Equipe de crack: Hayley Squires e Tom Burke estão entre os atores que interpretam agentes disfarçados em ‘Legends’
Equipe de crack: Hayley Squires e Tom Burke estão entre os atores que interpretam agentes disfarçados em ‘Legends’ (Netflix)

Porque parece uma reminiscência de programas semelhantes (não apenas O ouro mas também Cavalos Lentos, Esta cidade é nossa e até mesmo A gaiolaque só saiu na semana passada) Lendas parece pouco ambicioso. No entanto, ao mesmo tempo, todos os componentes são sólidos. Um bom elenco interpretando personagens verossímeis, lidando com um roteiro que apenas ocasionalmente se transforma em artifício. Também parece melhor do que a maioria dos programas da Netflix, com Forsyth e os diretores da série Brady Hood e Julian Holmes oferecendo uma paleta de cores incomumente turva. A década de 1980 é efetivamente evocada, mas nunca como uma distração de uma história que parece pertinente aos nossos dias. É tudo extremamente competente.
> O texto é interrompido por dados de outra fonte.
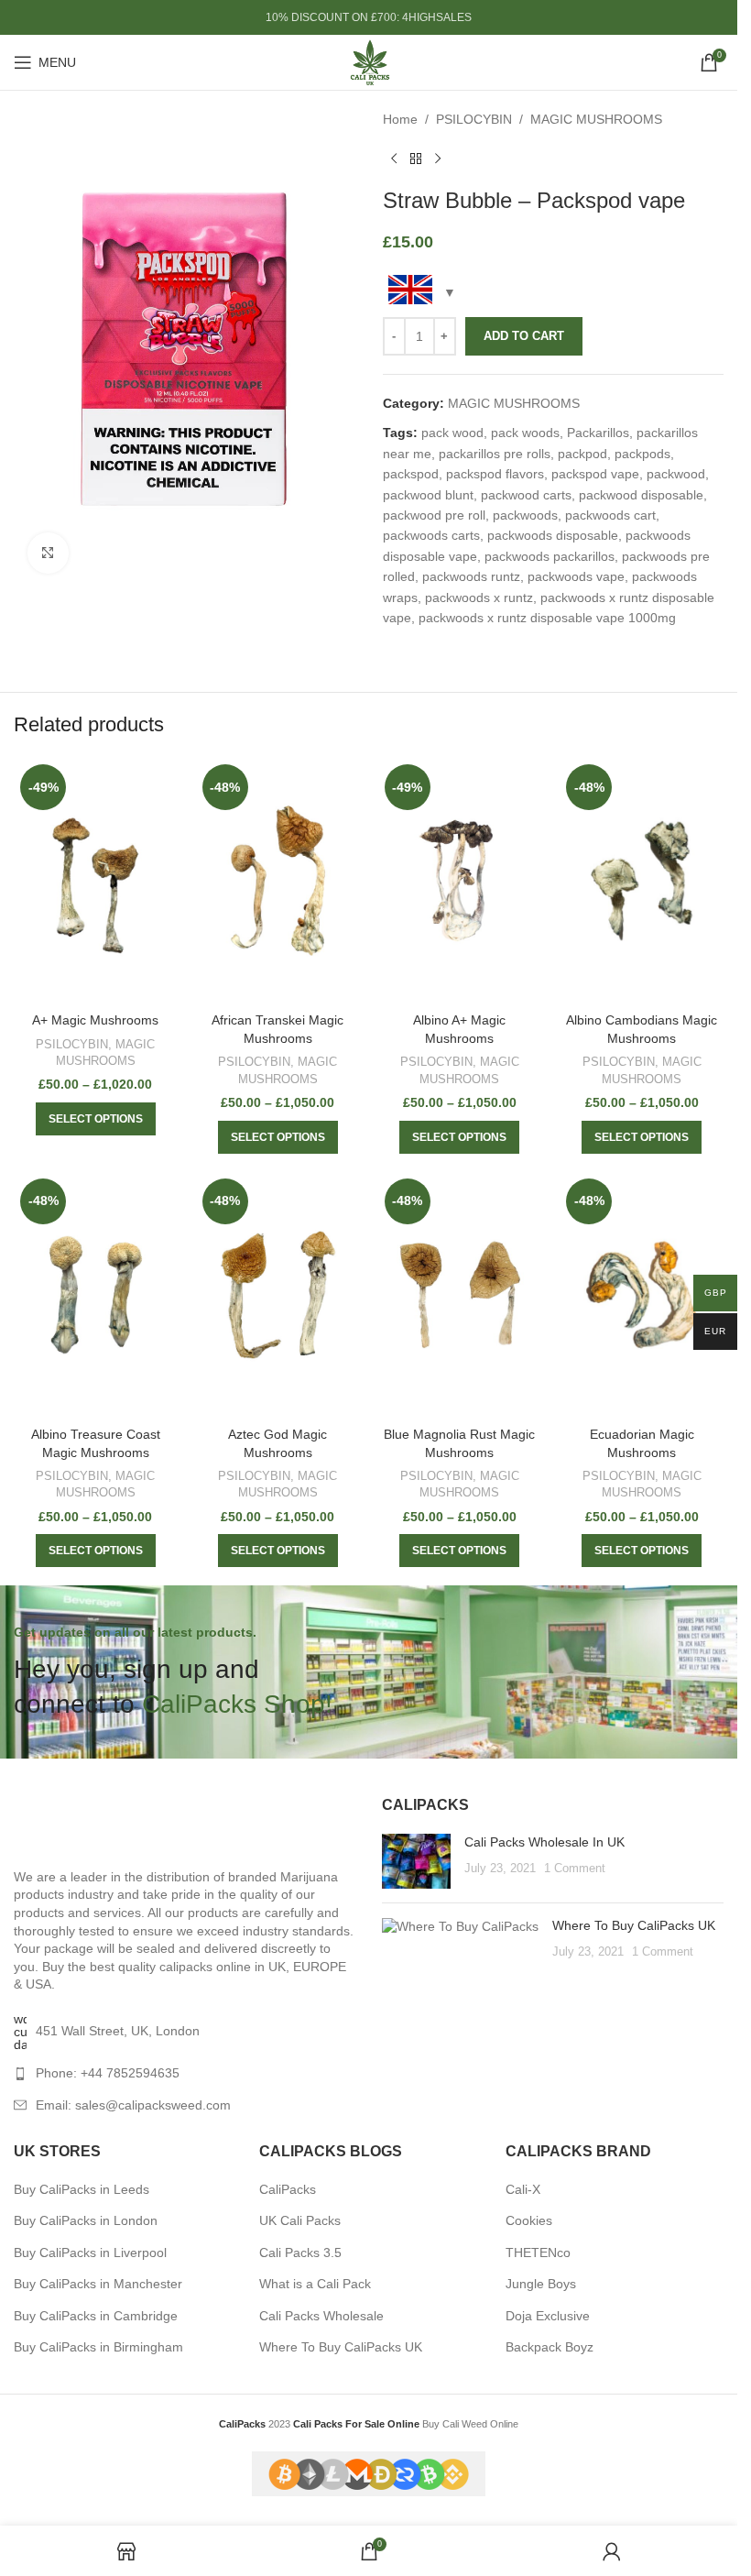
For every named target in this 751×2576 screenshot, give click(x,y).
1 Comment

Na sua competência, Lendas parece que nasceu para estar na BBC One, mas de alguma forma acabou na Netflix. Ainda não se sabe como a série irá atingir o público internacional, mas falta-lhe o toque especial de Peaky Blinders ou os incansáveis ​​puxões do tapete Linha de Dever. O que resta é a marca registrada de drama de época de Forsyth: envolvente, mas não emocionante, autêntico, mas não unique, bem elaborado, mas não impressionante. Lendasé, em suma, o que grande parte da televisão britânica é: um exercício de repetição sem riscos.